Using fast ai 2.0 with other languages

Hello, community,

In the fast ai 1 world I had a lot of success with this repository for german text classification:

So the code is not compatible with 2.0 and I generally want to know what would be the best way to use fast.ai 2.0 with different languages than English?

First question: Can I use the pre-trained model from the repository with fast.ai 2.0?

Looking at Hugging Face and the coverage they have created with the different BERT models trained on all kinds of languages, it is really easy to just load the language model of choice. Does Fast.ai 2.0 offer such a list of user trained LM models that can be used?

Thank you for your help!
Best regards,
Alex

The guidance so far I have seen is to leverage blurr library created by @wgpubs. This integrates fastai with HuggingFace. Please check using the examples here

1 Like

Thank you for your reply. I will start exploring immediately and I will update the post.
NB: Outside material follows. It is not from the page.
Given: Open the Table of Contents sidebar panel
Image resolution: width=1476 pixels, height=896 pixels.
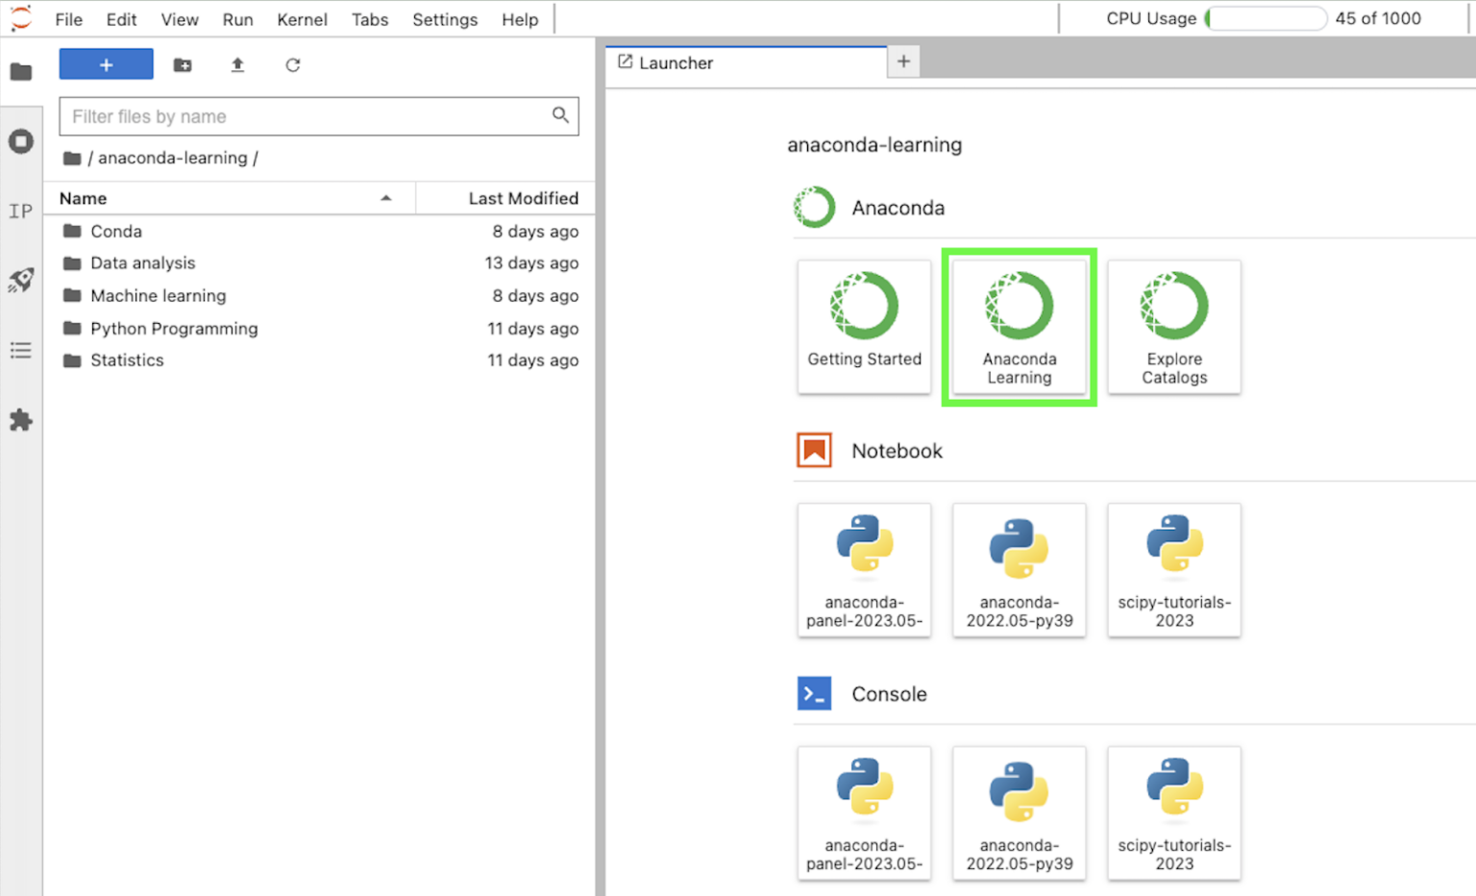Looking at the screenshot, I should click(20, 350).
Still, if someone else has deeper experience with using user-created ulmfit models and how they can be used in fast.ai 2.0, that would be much appreciated.

Best,
Axel

Hey Axel,

It’s easy to build your own language model and text classifier in the same manner as you did in v1 - check out the docs. However, v2 is a rewrite from scratch and so models created using v1 are not compatible with v2.

Hello Orendar,

Thank you for you for your message. I will explore this.

In the past I used the community-pretrained models for German. If I recall correctly, the data comes mostly from Wikipedia and news articles.

My use case is multilabel or multiclass classification of job descriptions. I have tons of data, so I guess my question is, does it make sense to train my LM on general data (wikipedia for example) or rather focus immediately on the domain data (job descriptions)?

Thank you for your help.

Hey Axel,

I see - I don’t know if there’s a model “zoo” yet for v2, you’re welcome to search though. In any case, the ulmfit approach is first pre-training a language model on a large, generic corpus such as wikipedia, then fine-tuning it on your own domain data, and finally using the language model encoder for a classifier trained on your own domain data for classification.

Let us know if you run into any problems, good luck! :slight_smile:

1 Like